Give back the records that follow exactly, images excluded.

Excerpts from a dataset
□ □ □ □ □ □ □

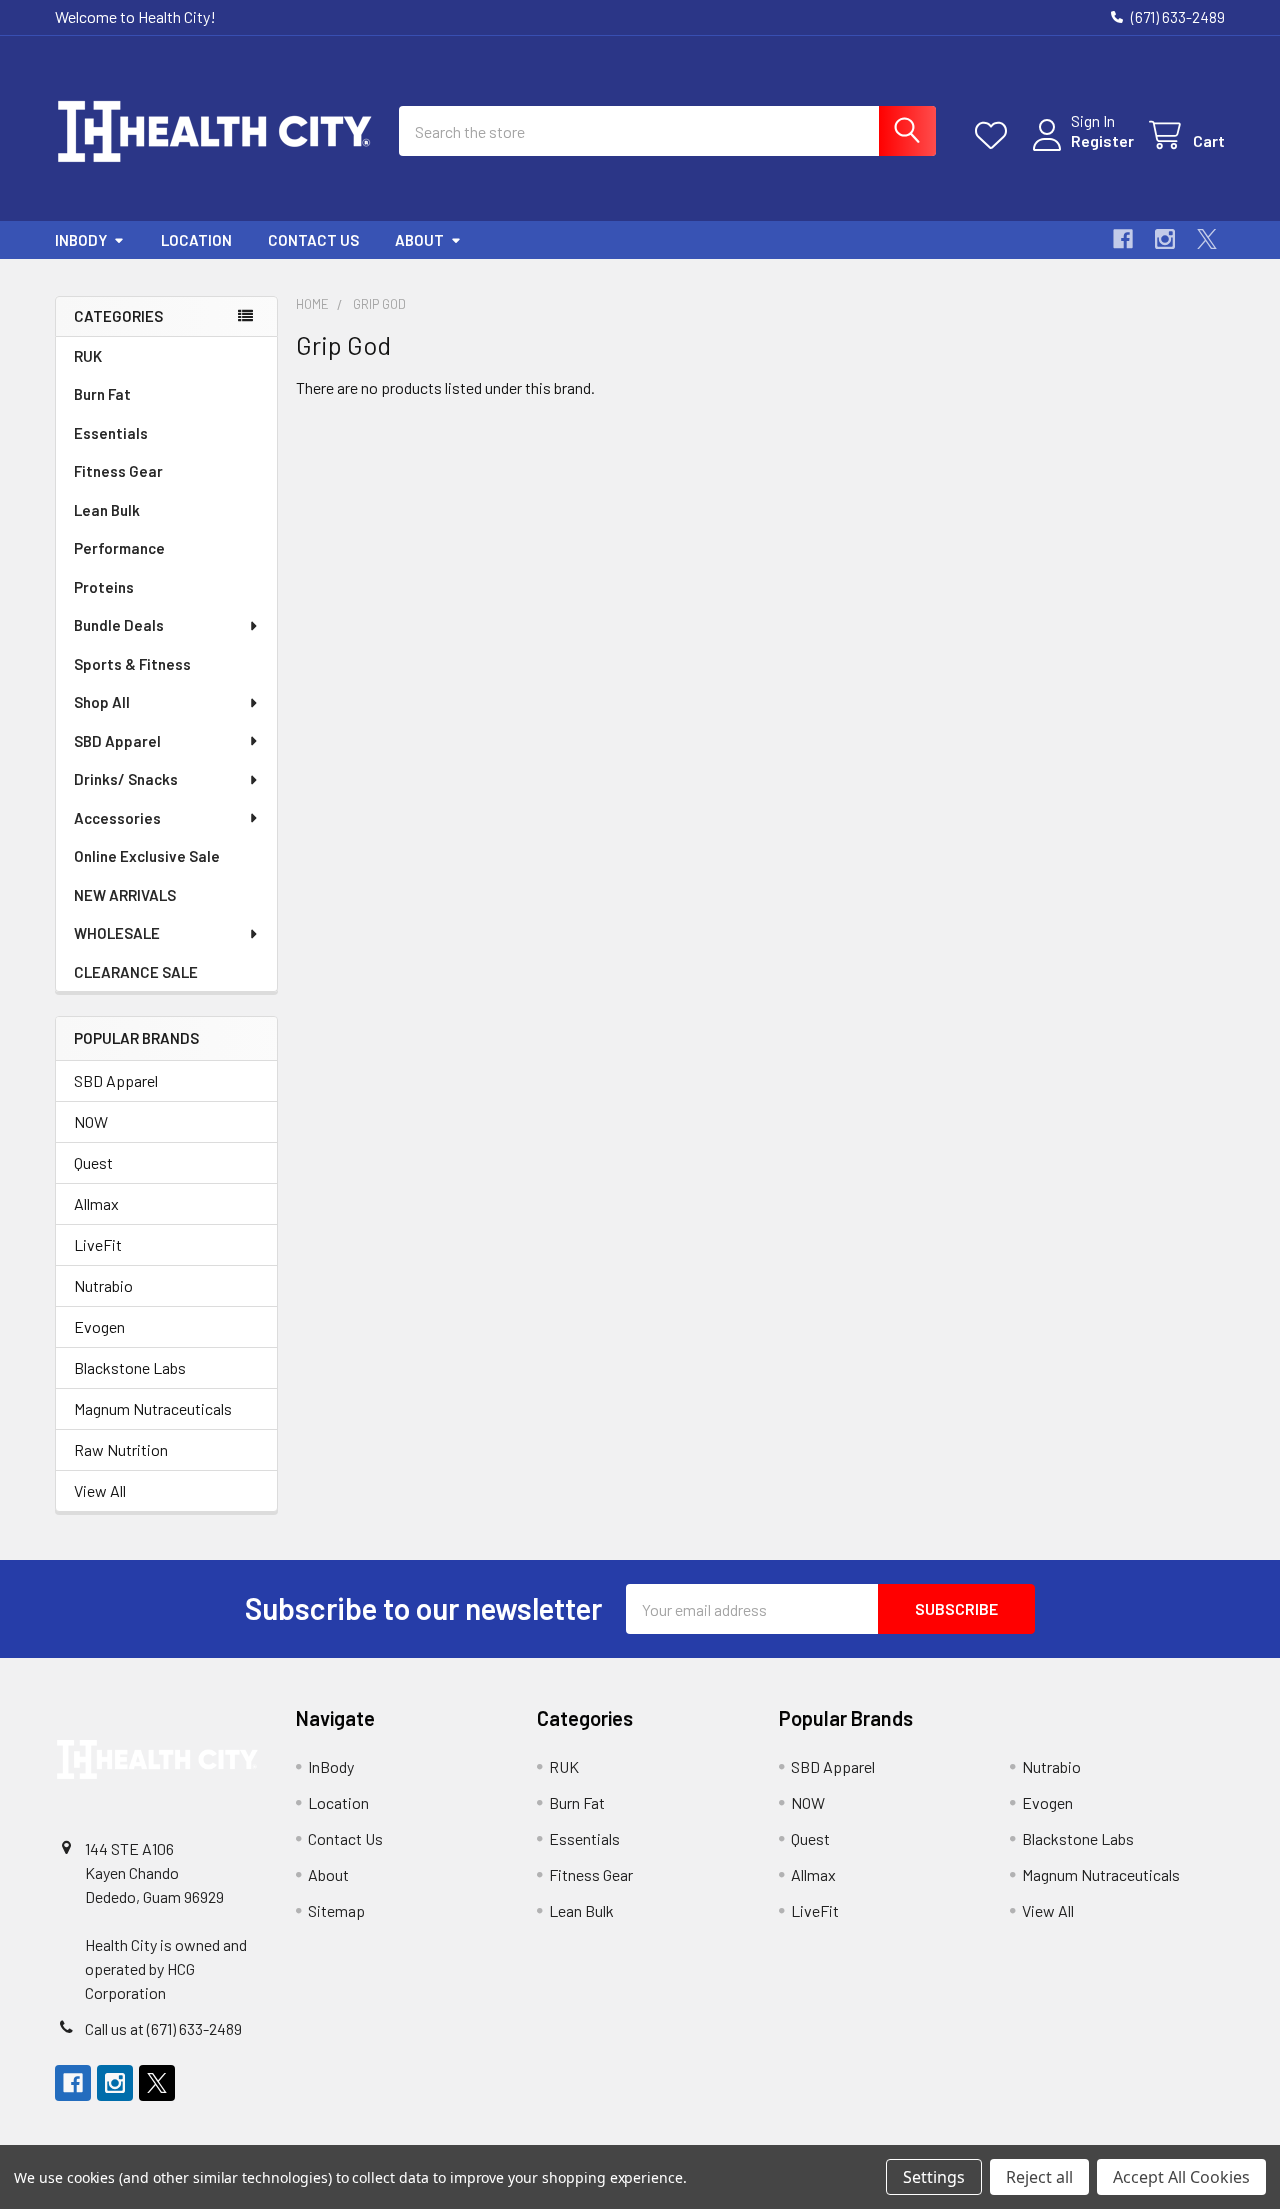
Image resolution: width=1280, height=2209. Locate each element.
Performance (119, 548)
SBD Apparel (117, 741)
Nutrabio (103, 1285)
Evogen (99, 1326)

□ □ □ □ □ □ □

Task result |
Image resolution: width=1280, height=2209. Locate each element.
Performance (119, 548)
SBD Apparel (117, 741)
Nutrabio (103, 1285)
Evogen (99, 1326)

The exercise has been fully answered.